Basolateral Amygdala α1-Adrenergic Receptor Suppression Attenuates Stress-Induced Anxiety-Like Behavior and Spine Morphology Impairment on Hippocampal CA1 Pyramidal Neurons

Abstract

The basolateral amygdala (BLA) and hippocampus are part of the limbic fear–anxiety circuit and have also been implicated in the stress response. The BLA is rich in the expression of α1-adrenoceptors. We hypothesized that α1-adrenoceptors in BLA, may modulate stress-induced anxiety-like behavioral responses and hippocampal CA1 pyramidal neuron spine density. α1-Adrenoceptors agonist, phenylephrine, or antagonist, prazosin, were microinjected bilaterally into BLA of male Wistar rats 5 minutes before foot-shock stress. Then, anxiety-like behavioral responses to stress were measured on the Open Field Test (OFT) and on the Elevated Plus-maze (EPM).

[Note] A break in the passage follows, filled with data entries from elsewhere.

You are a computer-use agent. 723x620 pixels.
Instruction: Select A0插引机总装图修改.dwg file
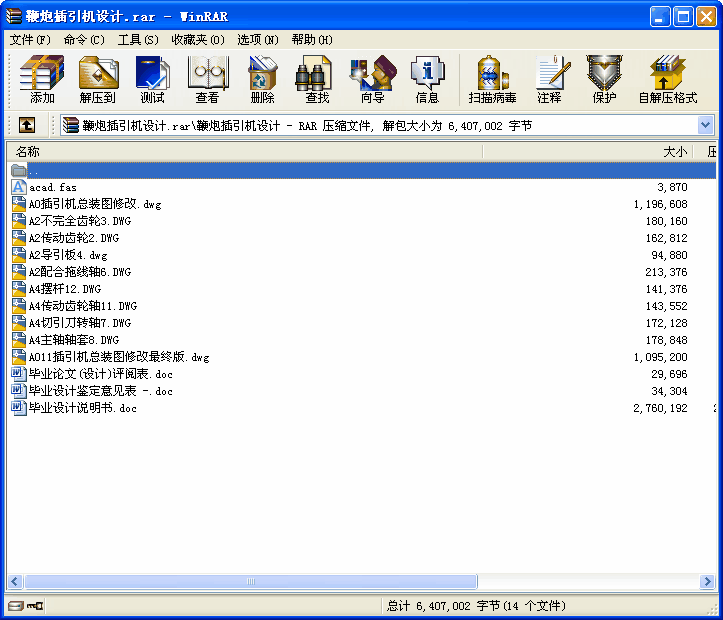click(94, 204)
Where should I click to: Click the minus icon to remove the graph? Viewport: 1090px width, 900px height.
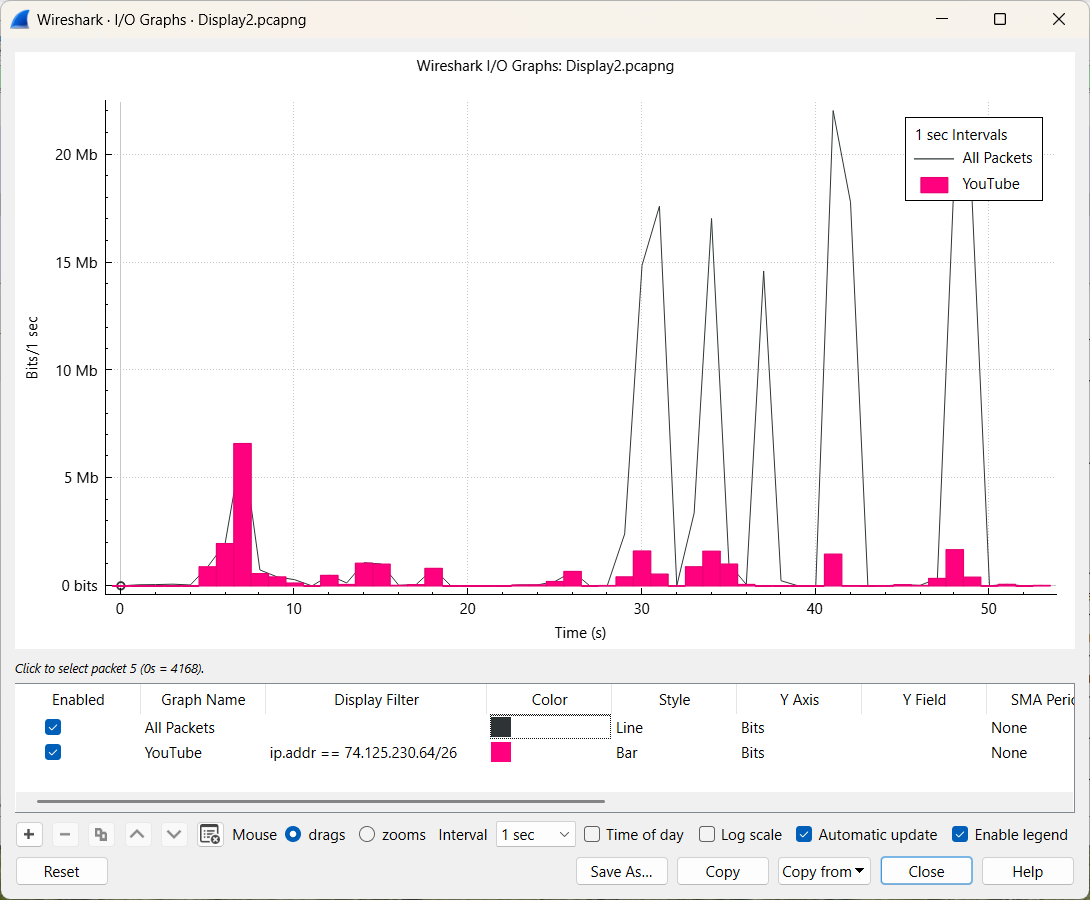coord(65,835)
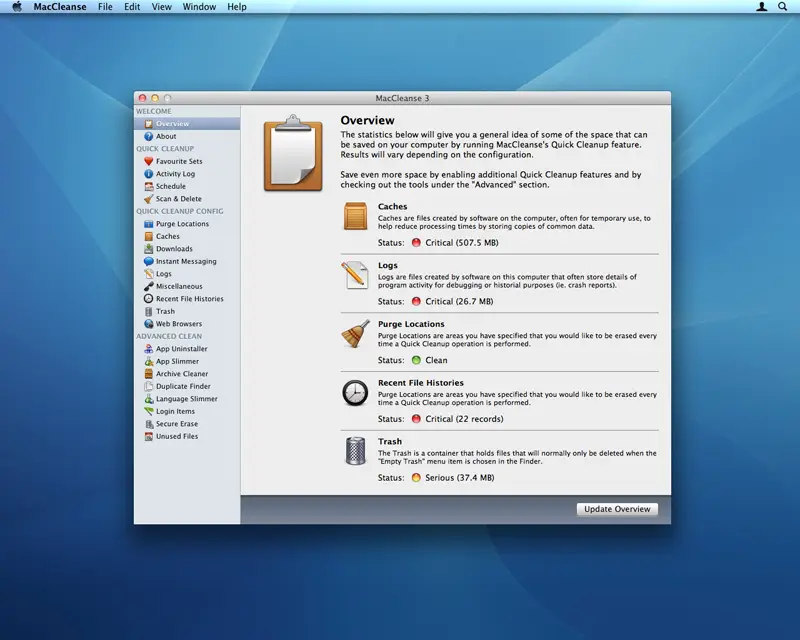Go to Secure Erase in sidebar
Viewport: 800px width, 640px height.
point(171,424)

Also, Golgi-Cox staining was used to investigate the hippocampal CA1 pyramidal neuron spine density. The results showed that four consecutive day stress reduced the open arm time, and open arm entry in the EPM. Intra-BLA injection of prazosin reversed stress-induced anxiogenic-like behaviors. In the OFT stress decreased the center area entries and time, while intra-BLA injection of phenylephrine or prazosin did not alter these parameters. Stress also reduced the dendritic and axonal arborization in hippocampal CA1 pyramidal neurons. Interestingly, intra-BLA infusion of prazosin blocked the reduction in dendritic and axonal arborization induced by foot-shock stress. Taken together, stress produces anxiogenic-like behaviors and hippocampal CA1 pyramidal neurons morphology changes, which may be mediated through the BLA α1-adrenoceptors mechanism.